__TASK INSTRUCTIONS__
A) Decide whether each statement agrees with the thread about the former Russian paratrooper Pavel Filatyev. Answer yes or no and quote the words from the thread that decide it. (i) Filatyev served with a regiment based in Feodosia. (ii) After ten days Filatyev was issued shoes in his size. (iii) Filatyev rejoined the Russian Army in August 2021.
B) In the thread about the former Russian paratrooper Pavel Filatyev, how many pages long is his memoir?
C) Continue the thread about the former Russian paratrooper Pavel Filatyev, starting after its last post.

__EXTRACT TO READ__
__________________________________________________

1/ A 34-year-old former Russian paratrooper, Pavel Filatyev, has published a remarkable in-depth account of his experiences of the Ukraine war. He served with the Feodosia-based 56th Guards Air Assault Regiment and fought in southern Ukraine for two months. A 🧵 follows.
2/ Filatyev was part of the force that captured Kherson in February and was hospitalised with an eye injury after spending more than a month under heavy Ukrainian artillery bombardment near Mykolaiv. By that time, he was completely disillusioned with the war.
3/ While recuperating, Filatyev wrote a scathing 141-page memoir titled 'ZOV' (after the recognition symbols painted on vehicles of the invasion force) and published it on VKontakte (Russian Facebook). Not surprisingly, he's now been forced to flee Russia for his own safety.
4/ I've previously covered Russian soldiers' accounts of their experiences in Ukraine (see below), but Filatyev's is by far the longest and most detailed yet published. No full English translation yet exists AFAIK, so I'll summarise various points here.
5/ In this first installment, I'll cover FIlatyev's experiences in the six months before the war, when he was going through training as a paratrooper in Crimea with the 56th Guards Air Assault Regiment. It was not a happy experience for him.
6/ Filatyev comes from a military family. After an earlier period of military service, he rejoined the Russian Army in August 2021, joining his father's old unit. Although it was theoretically an elite unit, he found that the soldiers' living conditions were terrible.
7/ He found there were no beds in his company's barracks, which were infested by a pack of stray dogs fed by the dining room staff. He avoided a nearby hostel which he was advised was a "sewer". Another company found a bed for him in their barracks, which lacked a power supply.
8/ Eventually, Filatyev moved to a cheap hotel when Crimea's holiday season ended. As he later wrote, "I had to run like a homeless man from one barracks to another, looking for a bed to sleep in, until I found a place to rent at my own expense [after] 3 weeks."
9/ He also found the unit's food was appalling: "there is not enough food for everyone, the potatoes in the soup on the water are raw, the bread is stale". Basic hygiene was difficult because the water supply was interrupted, resulting in a lack of working showers or toilets.
10/ Filatyev spent ten days waiting for a uniform before being given a summer outfit but no shoes in the right size. In the end, he went out and bought his own. (This is a common situation often resulting from supply chain corruption).
11/ During his previous military experience, Filatyev had received substantial training in theory, tactics and physical training. He expected to get improved training following Russia's much-vaunted military reforms in the 2010s, but found that the reality was very different.
12/ The company commander was largely absent. The unit's young political officer attempted on his own initiative to give lessons in tactics. One day, the company went to the firing range for target practice, but the training session was a fiasco.

__________________________________________________

[Stored data entries]
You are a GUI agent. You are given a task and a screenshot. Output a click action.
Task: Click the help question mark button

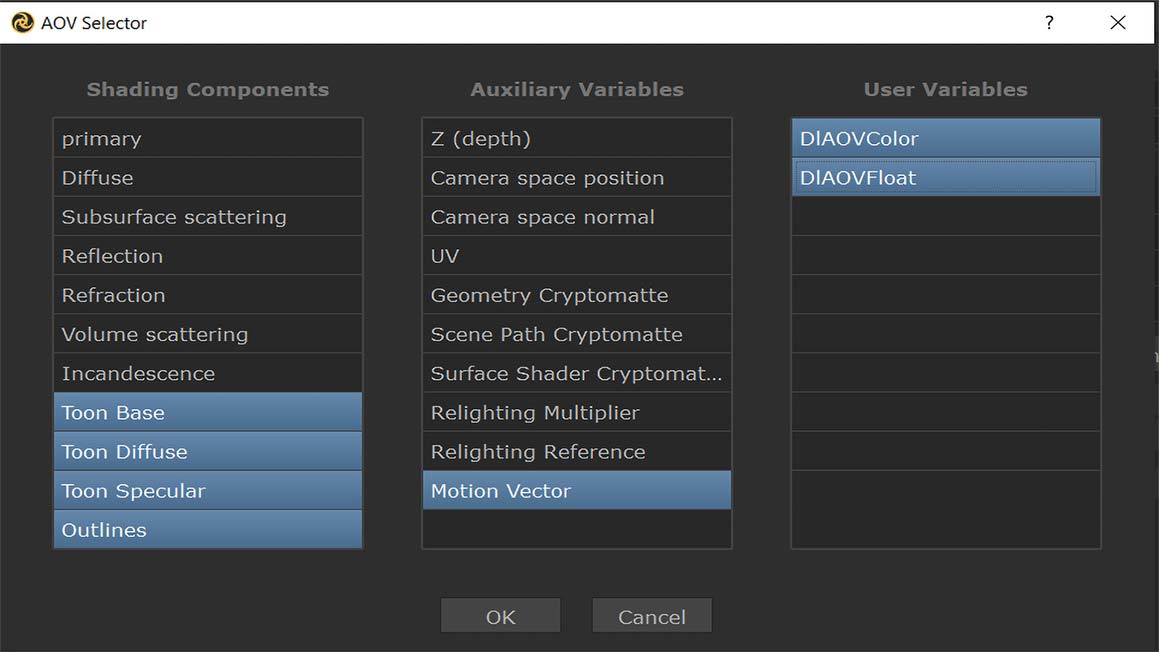(1049, 22)
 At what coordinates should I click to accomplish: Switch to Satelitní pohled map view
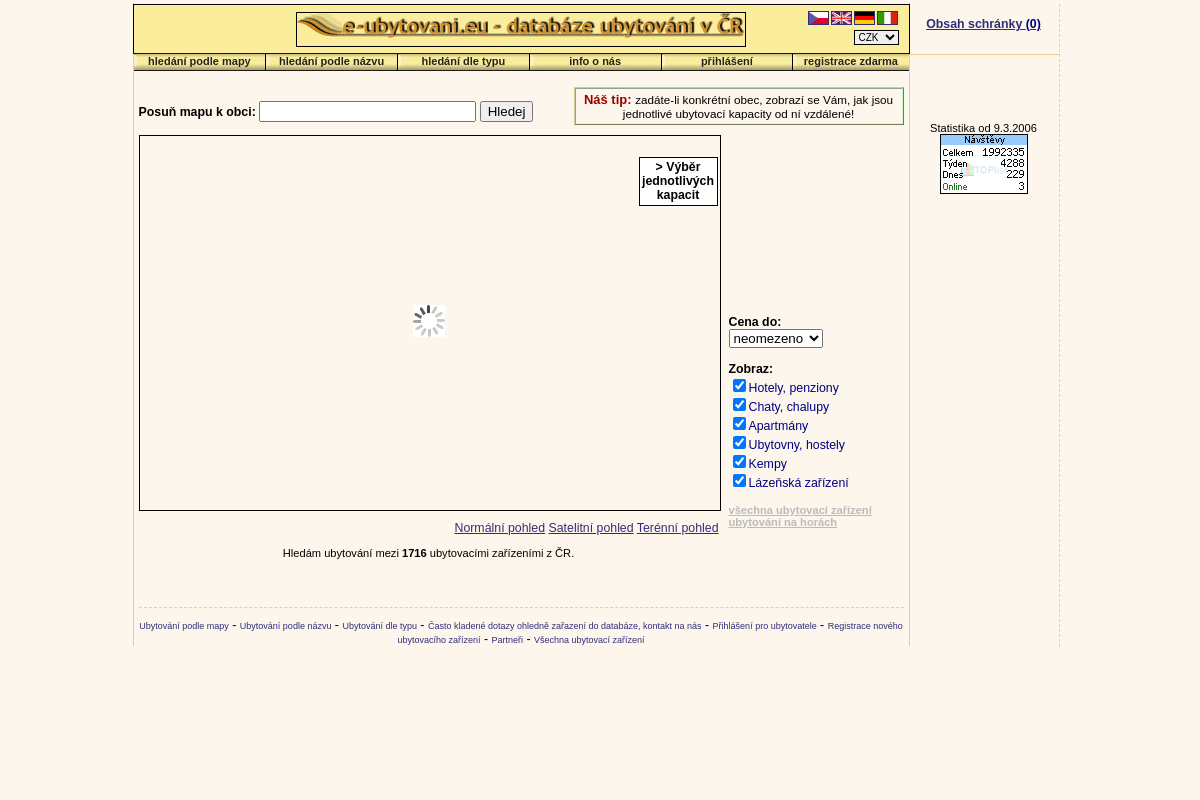pos(590,528)
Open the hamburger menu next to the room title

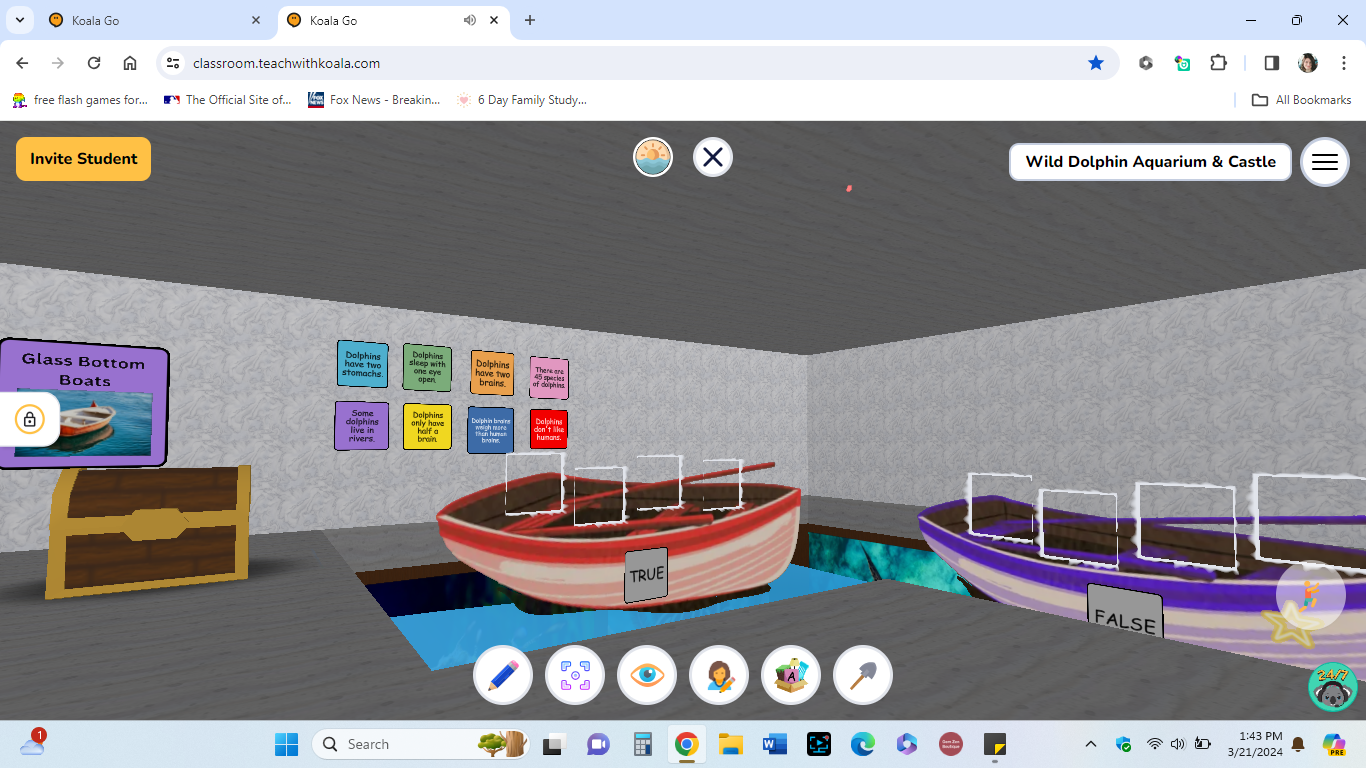(x=1324, y=161)
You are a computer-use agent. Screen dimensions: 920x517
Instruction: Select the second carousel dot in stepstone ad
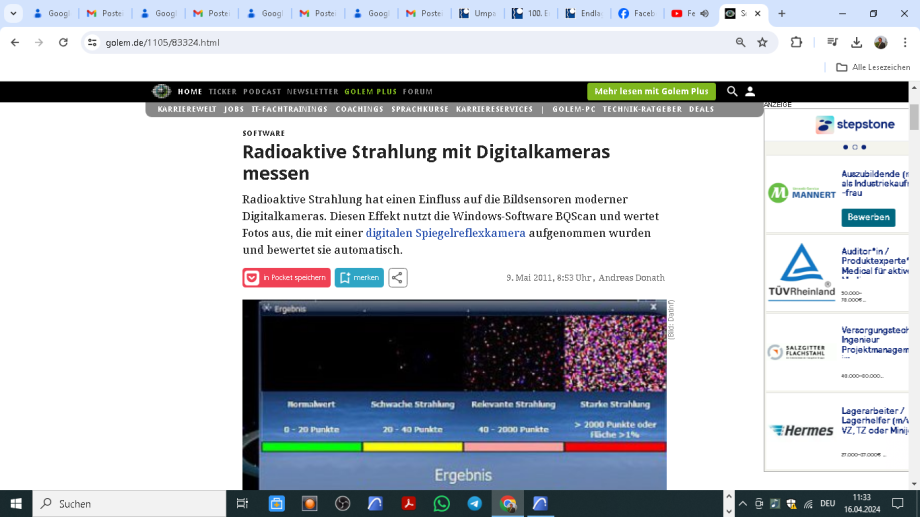click(855, 147)
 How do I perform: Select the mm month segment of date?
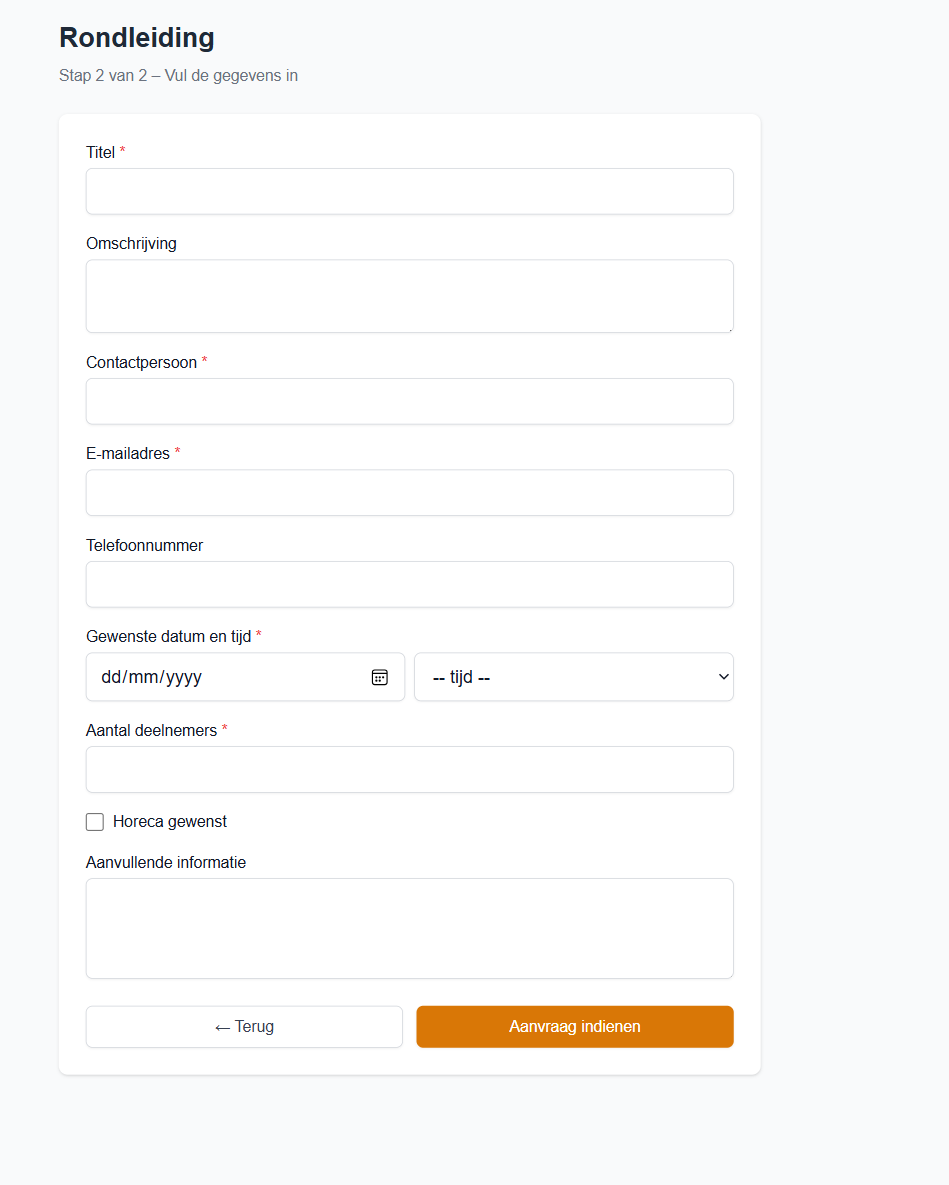click(142, 677)
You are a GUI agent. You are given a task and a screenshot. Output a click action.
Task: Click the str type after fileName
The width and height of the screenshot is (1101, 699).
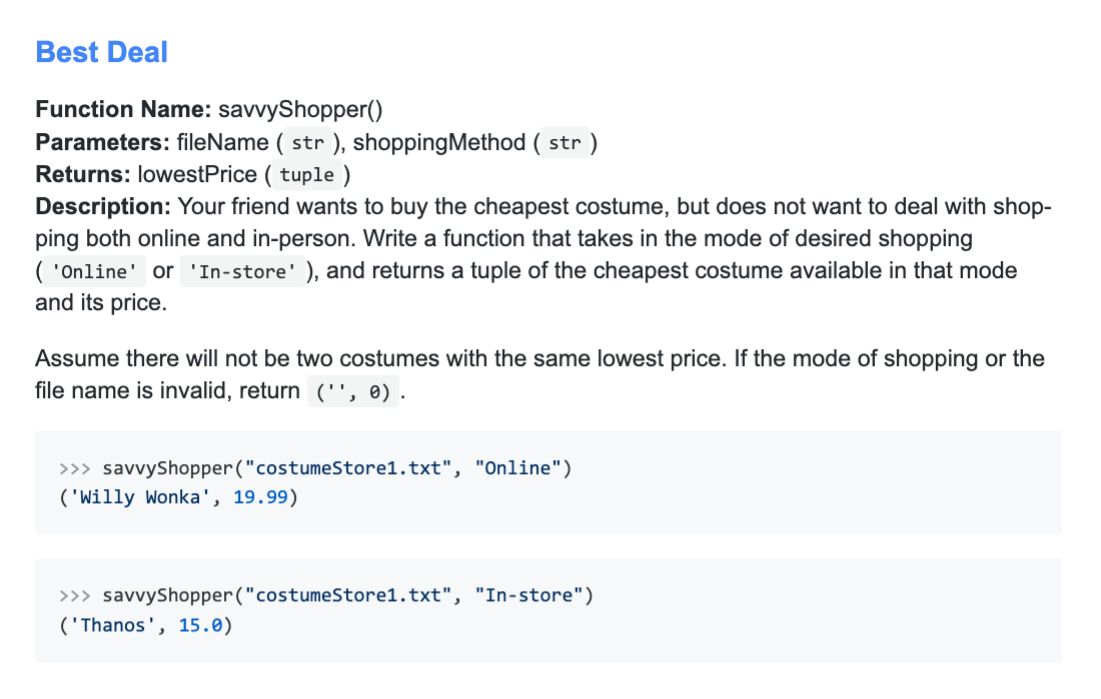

__________________________________________________

__RESPONSES IN ORDER__
A)
(i) Yes: "He served with the Feodosia-based 56th Guards Air Assault Regiment"
(ii) No: "given a summer outfit but no shoes in the right size"
(iii) Yes: "he rejoined the Russian Army in August 2021"

B) It is 141 pages long.

C)
13/ "[We] get up at five in the morning, spend three hours lined up and waiting for the truck, we finally go, we arrive at 12:00, line up, stand, the commanders at the range do not like the way some piece of paper is filled out, the major tears up the sheet and throws it ..."
14/ "He yells with hysterical cries that there will be no firing because of this, the whole company stands and contemptuously looks at the hysterical major with sympathy for the young starshina [sergeant major] who is being discouraged from taking any common-sense initiative ..."
15/ Finally, at 13:00, the target practice got underway in searing midsummer Crimean temperatures. "The heat is 50+, there is no water, we initially drove until lunch, now it turns out that we are here for the whole day, plus night shooting [until] one o'clock in the morning".
16/ The soldiers finally returned to their base exhausted, dehydrated and famished, having only had one dry ration pack for each 3-4 men. As Filatyev comments, "This is not hardening of the body, this is nothing more than sabotage of one's own army."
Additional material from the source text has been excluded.